Hypothetical Questions Make Room for Lies

From the Ask Tom mailbag –

You say to stay away from hypothetical questions. We have been giving all candidates the same case study question. “What would you do if…?” First we think it’s fair to give all candidates the same question and we want to see how the candidate thinks on their feet. But, you say to stay away from hypothetical questions?

This is a great question and one I get all the time in my online program Hiring Talent.

There are several ways to look at your issue. The biggest problem with hypothetical questions is that they aren’t real. The response cannot be fact-checked. Because the hypothetical question leaves out all the nuances with reality, it leaves a lot to interpretation by the candidate. It’s like taking a multiple choice test where none of the alternatives fit. The candidate ends up guessing at what the interviewer wants to hear. That may have nothing to do with the candidates experience.

Hypothetical questions also leave a lot of room for the candidate to make up stuff or outright lie. Candidates spend time with headhunters role-playing answers to questions. Candidates read up on industry trade journals to get the jargon down. They may be able to create a plausible response to the hypothetical question, without ever having real experience.

You say, you want to be fair to all the candidates in the pool. My focus has little to do with being fair. My focus is to find out as much about the candidate’s past that has direct relationship with the work in the open role. I have a lot of data to collect. The only pivot point of fairness is the critical role requirements in the position.

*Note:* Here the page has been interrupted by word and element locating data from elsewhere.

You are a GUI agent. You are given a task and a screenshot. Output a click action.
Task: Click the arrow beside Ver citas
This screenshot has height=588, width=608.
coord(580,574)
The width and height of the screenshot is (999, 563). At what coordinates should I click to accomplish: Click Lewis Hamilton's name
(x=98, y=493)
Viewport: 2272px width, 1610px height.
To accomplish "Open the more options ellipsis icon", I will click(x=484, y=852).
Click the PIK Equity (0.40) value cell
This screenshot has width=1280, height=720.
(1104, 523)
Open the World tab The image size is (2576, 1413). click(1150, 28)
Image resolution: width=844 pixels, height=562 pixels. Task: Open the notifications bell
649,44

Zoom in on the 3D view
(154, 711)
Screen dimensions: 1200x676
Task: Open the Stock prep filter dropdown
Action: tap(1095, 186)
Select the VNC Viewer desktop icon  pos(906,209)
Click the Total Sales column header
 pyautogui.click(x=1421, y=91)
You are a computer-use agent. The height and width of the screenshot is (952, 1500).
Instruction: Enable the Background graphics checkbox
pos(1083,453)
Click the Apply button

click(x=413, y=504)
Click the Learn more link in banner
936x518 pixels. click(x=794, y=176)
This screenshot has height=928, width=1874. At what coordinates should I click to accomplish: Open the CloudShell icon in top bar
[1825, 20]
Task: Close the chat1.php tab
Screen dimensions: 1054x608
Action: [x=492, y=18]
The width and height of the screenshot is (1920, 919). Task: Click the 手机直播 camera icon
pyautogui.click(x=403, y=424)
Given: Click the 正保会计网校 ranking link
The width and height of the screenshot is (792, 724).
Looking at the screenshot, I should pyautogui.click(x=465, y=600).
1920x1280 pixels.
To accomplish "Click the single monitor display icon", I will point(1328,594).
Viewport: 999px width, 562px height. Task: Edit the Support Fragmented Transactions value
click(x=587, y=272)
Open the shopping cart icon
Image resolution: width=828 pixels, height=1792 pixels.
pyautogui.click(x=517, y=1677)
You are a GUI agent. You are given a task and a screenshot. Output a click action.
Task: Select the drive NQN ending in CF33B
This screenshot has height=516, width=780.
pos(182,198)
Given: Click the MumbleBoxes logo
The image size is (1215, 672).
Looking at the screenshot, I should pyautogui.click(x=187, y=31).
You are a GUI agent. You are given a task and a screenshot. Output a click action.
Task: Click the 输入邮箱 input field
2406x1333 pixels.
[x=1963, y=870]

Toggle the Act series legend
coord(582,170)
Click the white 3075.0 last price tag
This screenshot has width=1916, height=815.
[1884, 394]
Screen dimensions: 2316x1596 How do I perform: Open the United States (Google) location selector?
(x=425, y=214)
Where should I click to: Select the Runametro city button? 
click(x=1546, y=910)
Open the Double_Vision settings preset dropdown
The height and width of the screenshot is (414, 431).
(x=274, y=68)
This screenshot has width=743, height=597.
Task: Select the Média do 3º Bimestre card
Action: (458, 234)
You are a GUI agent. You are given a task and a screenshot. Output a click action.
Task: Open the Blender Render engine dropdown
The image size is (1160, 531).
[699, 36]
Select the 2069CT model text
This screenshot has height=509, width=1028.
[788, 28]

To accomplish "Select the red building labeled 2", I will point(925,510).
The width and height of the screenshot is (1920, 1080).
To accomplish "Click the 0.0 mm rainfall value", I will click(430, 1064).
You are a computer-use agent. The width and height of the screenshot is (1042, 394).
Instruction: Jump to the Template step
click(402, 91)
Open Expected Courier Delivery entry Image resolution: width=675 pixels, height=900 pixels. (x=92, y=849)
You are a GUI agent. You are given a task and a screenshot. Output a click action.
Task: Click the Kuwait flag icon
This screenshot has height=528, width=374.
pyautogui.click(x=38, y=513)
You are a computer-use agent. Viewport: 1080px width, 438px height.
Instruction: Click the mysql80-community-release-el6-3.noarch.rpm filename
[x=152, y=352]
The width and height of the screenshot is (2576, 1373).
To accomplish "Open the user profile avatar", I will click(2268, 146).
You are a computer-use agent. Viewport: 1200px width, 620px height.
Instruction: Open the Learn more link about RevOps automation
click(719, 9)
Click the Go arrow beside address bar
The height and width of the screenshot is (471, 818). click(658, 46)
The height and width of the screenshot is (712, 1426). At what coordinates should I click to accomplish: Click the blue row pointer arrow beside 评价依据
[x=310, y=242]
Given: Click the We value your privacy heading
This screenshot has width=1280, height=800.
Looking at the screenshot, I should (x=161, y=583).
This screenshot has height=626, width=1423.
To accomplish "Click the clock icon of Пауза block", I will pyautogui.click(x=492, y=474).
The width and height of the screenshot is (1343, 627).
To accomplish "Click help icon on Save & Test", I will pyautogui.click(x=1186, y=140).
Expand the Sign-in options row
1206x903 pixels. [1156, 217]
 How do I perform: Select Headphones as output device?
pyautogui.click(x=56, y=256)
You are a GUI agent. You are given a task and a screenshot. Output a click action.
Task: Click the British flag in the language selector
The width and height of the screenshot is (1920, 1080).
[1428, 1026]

Your intention in your hypothetical is noble. There are things you want to find out about each candidate. Maybe “thinking on your feet” is a critical role requirement. I would still look at the candidates past behavior.

Instead of “What would you do if…?” Try this.

  • Tell me about a time when you had only a short time to prepare for a project, where you had to think on your feet?
  • What was the project?
  • Who was on the project team?
  • What was your role on the project team?
  • What factors created the urgency to mobilize quickly without time for planning?
  • What did you do? Step me through how you responded?
  • What was the result?
  • What did you learn from the project? How did that impact your next project?

Hypothetical questions can be improved by simply moving the response to a real event in the past.